Further Outpatient Care
- Outpatient care involves monitoring growth and development of the child that would indicate the adequacy of treatment. Additionally, periodic fasting levels of the following should be determined:
- Plasma ammonium
- Plasma glutamine (should be maintained at <1000 µmol/L)
- Arginine
- Total protein
In/Out Patient Meds
- Sodium phenylbutyrate: Patients with CPS, OTC, or AS deficiency should receive sodium phenylbutyrate at a dose of 450-600 mg/kg/day.

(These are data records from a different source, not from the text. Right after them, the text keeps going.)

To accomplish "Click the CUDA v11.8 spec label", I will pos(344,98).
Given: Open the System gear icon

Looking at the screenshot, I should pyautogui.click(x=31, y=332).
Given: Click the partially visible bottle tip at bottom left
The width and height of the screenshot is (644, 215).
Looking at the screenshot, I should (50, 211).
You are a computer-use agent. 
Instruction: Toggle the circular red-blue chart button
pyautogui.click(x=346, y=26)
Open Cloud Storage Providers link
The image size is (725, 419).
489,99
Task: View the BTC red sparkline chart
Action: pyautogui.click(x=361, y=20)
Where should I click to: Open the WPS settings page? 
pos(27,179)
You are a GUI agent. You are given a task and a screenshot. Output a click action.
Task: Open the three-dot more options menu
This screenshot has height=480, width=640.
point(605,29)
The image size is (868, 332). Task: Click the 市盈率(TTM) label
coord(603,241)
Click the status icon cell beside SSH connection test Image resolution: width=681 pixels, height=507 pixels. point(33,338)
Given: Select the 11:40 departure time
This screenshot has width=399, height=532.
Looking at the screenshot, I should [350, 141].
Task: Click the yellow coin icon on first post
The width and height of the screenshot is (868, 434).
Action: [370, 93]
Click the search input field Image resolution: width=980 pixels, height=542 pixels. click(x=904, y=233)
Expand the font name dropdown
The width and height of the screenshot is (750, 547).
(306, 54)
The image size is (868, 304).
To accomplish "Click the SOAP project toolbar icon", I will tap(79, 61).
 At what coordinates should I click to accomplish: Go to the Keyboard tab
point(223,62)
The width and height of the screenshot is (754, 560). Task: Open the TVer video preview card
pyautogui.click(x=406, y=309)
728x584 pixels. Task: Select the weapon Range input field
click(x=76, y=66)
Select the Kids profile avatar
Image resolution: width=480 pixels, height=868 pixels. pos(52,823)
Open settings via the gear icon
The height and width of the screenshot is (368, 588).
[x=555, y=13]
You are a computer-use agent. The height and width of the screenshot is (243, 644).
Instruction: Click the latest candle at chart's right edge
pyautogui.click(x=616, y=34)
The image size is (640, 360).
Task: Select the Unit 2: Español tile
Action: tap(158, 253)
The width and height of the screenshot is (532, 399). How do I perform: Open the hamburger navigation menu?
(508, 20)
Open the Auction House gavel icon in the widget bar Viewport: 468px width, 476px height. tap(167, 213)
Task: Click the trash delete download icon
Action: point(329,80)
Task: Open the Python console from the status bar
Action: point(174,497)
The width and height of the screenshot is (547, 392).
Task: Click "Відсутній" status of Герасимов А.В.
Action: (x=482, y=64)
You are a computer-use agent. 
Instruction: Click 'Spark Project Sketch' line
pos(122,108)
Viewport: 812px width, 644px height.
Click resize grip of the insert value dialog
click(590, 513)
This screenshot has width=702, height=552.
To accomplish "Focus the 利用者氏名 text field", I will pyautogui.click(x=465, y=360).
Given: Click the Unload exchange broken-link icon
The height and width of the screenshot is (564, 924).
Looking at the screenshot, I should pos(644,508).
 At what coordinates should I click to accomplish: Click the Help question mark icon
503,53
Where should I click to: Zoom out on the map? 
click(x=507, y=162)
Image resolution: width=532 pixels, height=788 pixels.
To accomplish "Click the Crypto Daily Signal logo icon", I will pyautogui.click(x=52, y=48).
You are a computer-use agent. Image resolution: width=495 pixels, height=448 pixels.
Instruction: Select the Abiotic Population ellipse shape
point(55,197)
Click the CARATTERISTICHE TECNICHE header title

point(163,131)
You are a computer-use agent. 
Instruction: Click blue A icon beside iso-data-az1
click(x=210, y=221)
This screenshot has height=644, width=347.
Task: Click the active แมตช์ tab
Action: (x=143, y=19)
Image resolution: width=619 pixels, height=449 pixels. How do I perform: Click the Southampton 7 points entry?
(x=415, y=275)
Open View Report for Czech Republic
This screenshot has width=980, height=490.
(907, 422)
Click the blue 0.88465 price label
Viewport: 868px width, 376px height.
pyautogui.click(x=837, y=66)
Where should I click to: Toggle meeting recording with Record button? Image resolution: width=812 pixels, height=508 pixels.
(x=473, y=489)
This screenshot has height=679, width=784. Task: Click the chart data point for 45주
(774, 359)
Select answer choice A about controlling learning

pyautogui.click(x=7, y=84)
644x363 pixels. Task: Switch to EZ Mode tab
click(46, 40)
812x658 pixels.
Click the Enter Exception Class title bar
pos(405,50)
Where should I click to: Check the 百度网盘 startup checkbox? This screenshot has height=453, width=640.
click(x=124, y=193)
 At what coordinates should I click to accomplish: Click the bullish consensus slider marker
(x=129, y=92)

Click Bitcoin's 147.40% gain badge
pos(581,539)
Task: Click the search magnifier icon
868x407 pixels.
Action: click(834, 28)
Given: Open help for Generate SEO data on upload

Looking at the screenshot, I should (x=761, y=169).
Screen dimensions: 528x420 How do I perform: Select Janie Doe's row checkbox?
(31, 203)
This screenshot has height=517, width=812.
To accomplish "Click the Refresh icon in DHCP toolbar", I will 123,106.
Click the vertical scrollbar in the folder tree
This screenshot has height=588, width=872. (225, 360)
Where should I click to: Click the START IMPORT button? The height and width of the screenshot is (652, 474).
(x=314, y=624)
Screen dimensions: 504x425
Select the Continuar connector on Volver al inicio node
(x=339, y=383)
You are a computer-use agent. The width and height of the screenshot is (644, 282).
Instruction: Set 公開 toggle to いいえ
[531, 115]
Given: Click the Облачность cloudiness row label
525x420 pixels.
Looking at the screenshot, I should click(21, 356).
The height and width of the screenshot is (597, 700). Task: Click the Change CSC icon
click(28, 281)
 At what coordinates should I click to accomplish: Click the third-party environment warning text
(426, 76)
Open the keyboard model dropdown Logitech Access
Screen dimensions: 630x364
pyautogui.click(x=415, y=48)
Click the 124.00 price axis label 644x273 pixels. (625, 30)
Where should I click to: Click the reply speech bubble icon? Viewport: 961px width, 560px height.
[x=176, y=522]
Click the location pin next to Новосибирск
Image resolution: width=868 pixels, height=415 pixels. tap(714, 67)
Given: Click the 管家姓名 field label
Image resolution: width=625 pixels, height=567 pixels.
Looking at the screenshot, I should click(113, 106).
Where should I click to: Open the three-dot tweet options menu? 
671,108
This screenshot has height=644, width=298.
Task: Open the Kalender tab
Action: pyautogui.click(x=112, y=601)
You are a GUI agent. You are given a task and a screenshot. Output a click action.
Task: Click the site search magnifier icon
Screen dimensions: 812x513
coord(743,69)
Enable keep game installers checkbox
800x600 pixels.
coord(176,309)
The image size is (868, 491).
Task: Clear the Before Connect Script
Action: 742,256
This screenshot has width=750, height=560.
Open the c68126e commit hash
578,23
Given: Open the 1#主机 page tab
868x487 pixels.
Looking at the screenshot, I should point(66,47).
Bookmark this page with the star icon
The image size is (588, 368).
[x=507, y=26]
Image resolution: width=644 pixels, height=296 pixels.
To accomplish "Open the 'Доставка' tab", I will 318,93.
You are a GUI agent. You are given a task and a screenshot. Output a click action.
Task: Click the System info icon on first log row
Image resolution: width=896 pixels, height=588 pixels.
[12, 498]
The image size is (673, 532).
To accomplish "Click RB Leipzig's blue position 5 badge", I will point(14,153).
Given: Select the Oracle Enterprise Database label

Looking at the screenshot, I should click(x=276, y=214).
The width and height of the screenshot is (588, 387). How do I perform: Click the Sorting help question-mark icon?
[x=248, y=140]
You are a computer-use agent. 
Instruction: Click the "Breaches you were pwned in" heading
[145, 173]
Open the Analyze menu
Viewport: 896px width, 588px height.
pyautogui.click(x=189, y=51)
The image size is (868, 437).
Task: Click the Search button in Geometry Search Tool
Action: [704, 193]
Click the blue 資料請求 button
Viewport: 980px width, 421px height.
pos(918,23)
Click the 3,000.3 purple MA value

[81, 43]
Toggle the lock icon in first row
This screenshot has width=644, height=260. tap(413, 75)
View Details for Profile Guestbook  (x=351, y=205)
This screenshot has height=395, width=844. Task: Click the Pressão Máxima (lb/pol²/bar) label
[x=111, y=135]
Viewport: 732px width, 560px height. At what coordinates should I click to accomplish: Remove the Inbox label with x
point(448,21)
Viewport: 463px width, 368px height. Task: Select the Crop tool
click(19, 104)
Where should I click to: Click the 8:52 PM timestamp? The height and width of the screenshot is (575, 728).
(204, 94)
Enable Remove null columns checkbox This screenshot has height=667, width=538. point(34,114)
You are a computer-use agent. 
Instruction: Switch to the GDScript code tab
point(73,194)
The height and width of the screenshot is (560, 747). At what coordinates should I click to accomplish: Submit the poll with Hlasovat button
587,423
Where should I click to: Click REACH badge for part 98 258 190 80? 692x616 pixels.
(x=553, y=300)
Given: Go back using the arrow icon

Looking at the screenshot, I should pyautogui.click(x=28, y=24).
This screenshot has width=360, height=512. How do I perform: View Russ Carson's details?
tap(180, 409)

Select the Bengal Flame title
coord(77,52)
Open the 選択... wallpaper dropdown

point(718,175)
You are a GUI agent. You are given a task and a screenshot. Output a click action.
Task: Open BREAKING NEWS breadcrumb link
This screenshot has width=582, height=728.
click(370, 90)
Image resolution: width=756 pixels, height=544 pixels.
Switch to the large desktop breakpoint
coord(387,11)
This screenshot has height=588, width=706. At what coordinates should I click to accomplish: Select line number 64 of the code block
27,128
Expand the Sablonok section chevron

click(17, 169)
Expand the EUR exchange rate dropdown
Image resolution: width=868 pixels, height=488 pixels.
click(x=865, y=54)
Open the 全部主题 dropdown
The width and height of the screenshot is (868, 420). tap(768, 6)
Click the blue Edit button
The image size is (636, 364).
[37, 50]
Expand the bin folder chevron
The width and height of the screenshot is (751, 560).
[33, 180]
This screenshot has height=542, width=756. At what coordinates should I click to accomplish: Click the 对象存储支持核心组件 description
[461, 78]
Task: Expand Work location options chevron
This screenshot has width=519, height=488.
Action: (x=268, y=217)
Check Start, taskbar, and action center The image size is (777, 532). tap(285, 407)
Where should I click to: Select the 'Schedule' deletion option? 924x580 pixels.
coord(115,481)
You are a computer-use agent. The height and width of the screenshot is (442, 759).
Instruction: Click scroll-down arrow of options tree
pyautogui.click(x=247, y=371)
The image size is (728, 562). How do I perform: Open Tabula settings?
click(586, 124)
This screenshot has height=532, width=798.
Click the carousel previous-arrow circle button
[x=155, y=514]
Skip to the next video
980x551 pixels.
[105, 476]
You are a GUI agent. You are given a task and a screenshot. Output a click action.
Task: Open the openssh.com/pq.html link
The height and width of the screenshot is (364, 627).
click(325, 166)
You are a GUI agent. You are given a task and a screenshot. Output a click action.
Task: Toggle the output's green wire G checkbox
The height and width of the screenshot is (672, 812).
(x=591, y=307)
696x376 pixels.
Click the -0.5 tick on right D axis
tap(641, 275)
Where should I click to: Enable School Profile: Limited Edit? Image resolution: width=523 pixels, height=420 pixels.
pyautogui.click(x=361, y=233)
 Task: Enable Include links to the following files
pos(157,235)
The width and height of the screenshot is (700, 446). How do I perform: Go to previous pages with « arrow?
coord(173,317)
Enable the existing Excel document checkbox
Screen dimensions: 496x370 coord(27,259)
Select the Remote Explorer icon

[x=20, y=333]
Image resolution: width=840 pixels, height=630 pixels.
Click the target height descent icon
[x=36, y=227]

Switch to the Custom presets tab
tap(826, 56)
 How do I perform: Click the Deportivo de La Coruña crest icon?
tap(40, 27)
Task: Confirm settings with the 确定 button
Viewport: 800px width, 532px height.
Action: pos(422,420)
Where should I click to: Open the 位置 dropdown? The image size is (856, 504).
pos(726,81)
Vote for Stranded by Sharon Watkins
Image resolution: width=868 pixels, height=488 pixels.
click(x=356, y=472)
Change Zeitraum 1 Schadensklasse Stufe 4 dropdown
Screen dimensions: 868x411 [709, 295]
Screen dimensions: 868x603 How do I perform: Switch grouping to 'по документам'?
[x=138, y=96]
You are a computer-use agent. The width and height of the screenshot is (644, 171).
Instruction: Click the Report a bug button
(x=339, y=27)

- Citrulline: Neonates with CPS or OTC deficiency should receive 0.17 g/kg/day of citrulline as a source of arginine.
- Arginine: Patients with AS or AL deficiency should receive 400-700 mg/kg/day of arginine.
Transfer
- Patients should be transferred to a facility having a neonatal or pediatric intensive care unit.
Deterrence/Prevention
- Parents should be educated to take the symptoms of hyperammonemia (ie, lethargy, vomiting, changes in behavior) very seriously. They should contact their physician immediately at the onset of these symptoms. Following dietary recommendations and compliance with medications decreases the frequency of hyperammonemic episodes.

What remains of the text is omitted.